(Stored records)
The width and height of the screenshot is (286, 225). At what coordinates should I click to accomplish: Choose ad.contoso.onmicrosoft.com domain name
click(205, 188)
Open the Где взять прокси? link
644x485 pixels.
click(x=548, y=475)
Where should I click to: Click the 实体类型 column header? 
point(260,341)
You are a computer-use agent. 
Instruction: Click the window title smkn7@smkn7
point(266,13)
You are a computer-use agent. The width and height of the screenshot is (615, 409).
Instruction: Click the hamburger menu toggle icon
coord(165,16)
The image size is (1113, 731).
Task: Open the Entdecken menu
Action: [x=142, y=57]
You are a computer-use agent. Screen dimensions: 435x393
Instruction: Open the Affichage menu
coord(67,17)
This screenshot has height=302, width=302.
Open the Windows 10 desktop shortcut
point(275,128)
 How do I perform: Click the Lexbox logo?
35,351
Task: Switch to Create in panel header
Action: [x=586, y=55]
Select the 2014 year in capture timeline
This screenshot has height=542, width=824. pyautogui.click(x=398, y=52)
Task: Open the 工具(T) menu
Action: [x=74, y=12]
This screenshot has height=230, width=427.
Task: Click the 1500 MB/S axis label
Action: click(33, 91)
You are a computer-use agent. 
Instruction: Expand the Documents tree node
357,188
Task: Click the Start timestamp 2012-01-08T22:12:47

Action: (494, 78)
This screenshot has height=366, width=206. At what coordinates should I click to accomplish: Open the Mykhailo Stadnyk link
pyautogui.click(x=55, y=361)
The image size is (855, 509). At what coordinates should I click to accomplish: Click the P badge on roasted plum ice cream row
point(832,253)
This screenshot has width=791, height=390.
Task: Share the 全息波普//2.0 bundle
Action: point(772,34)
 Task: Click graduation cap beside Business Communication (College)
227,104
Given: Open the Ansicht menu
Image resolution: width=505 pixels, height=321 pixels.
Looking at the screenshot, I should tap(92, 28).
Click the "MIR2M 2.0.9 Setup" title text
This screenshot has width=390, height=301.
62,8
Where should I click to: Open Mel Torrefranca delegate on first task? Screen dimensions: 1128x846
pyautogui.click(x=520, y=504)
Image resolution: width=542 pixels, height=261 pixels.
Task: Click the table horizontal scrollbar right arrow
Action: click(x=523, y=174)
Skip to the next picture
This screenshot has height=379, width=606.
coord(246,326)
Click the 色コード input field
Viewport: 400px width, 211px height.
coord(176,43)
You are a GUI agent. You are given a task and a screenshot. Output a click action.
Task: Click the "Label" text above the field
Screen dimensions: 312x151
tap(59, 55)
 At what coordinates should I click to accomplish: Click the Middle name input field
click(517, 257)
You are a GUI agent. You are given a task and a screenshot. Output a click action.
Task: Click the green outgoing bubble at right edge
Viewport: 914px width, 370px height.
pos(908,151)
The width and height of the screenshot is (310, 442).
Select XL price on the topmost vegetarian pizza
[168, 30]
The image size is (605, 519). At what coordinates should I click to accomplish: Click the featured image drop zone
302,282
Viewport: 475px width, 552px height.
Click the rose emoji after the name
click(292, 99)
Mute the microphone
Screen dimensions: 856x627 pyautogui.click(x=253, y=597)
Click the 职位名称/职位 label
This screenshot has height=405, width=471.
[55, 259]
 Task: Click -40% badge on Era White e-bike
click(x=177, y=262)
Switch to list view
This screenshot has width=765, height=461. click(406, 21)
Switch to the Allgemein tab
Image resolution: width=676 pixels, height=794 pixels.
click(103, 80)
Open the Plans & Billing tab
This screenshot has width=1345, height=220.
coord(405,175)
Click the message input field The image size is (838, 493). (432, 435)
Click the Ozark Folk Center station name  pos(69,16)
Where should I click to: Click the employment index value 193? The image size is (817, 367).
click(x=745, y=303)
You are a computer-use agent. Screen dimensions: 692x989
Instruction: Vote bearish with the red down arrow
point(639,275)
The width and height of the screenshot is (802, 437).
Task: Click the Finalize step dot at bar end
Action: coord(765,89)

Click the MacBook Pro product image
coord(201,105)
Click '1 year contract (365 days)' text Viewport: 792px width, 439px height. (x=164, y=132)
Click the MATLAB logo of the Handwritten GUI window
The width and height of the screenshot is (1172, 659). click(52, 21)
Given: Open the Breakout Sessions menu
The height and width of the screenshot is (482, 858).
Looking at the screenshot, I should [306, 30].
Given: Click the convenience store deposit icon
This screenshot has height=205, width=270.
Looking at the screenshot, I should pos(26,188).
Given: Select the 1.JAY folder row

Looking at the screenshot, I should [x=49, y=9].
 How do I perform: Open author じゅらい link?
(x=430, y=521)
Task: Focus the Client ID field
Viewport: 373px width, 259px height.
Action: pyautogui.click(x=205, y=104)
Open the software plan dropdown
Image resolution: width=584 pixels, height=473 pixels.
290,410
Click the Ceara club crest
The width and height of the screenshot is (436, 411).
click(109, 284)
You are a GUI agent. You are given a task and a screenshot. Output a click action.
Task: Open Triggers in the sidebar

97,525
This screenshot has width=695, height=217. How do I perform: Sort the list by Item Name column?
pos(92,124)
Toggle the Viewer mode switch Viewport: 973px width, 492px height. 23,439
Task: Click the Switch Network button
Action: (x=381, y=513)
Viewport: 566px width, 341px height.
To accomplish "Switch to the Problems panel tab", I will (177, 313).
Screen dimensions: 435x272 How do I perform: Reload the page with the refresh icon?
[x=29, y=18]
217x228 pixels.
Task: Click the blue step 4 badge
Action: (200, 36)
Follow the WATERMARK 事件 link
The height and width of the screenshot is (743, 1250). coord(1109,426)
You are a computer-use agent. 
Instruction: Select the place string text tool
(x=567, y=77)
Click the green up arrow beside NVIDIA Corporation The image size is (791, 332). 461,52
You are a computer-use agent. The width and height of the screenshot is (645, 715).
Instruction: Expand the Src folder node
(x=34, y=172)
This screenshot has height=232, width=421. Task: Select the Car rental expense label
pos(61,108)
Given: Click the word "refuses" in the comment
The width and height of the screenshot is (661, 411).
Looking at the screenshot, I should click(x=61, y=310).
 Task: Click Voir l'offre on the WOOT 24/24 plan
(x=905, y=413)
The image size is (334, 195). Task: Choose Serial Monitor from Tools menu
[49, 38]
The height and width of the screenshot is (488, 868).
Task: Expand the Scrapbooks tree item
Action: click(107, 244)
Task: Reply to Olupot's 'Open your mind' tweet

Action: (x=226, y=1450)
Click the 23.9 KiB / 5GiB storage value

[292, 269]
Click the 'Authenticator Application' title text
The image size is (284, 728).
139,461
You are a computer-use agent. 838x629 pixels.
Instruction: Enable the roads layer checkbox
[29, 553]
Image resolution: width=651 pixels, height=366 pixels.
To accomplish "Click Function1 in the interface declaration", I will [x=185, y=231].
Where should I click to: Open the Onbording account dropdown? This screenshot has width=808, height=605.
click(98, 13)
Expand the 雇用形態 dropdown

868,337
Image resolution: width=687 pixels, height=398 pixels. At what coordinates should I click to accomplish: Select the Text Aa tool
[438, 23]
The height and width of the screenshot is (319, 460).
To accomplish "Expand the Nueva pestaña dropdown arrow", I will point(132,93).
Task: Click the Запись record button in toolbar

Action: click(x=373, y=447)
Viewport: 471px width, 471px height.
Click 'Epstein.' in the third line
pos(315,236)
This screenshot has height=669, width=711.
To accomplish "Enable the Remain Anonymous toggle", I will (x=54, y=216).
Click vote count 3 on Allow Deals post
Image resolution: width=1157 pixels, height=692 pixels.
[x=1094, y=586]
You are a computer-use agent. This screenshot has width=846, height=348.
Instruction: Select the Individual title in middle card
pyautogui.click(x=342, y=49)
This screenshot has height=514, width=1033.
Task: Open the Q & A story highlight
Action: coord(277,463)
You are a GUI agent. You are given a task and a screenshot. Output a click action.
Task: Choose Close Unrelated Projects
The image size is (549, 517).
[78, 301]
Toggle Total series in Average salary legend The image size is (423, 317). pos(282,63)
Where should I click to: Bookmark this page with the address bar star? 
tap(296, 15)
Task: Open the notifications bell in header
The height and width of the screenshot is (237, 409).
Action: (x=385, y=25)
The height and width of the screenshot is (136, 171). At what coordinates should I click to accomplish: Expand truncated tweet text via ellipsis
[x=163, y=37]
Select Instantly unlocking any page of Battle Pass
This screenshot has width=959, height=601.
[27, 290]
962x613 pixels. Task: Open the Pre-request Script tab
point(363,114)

# EXERCISE REQUIREMENTS
What is needed is every line of the records that contains the word "green".

# OUTPUT FOR THIS TASK
Task: Click the green outgoing bubble at right edge
Click the green up arrow beside NVIDIA Corporation The image size is (791, 332). 461,52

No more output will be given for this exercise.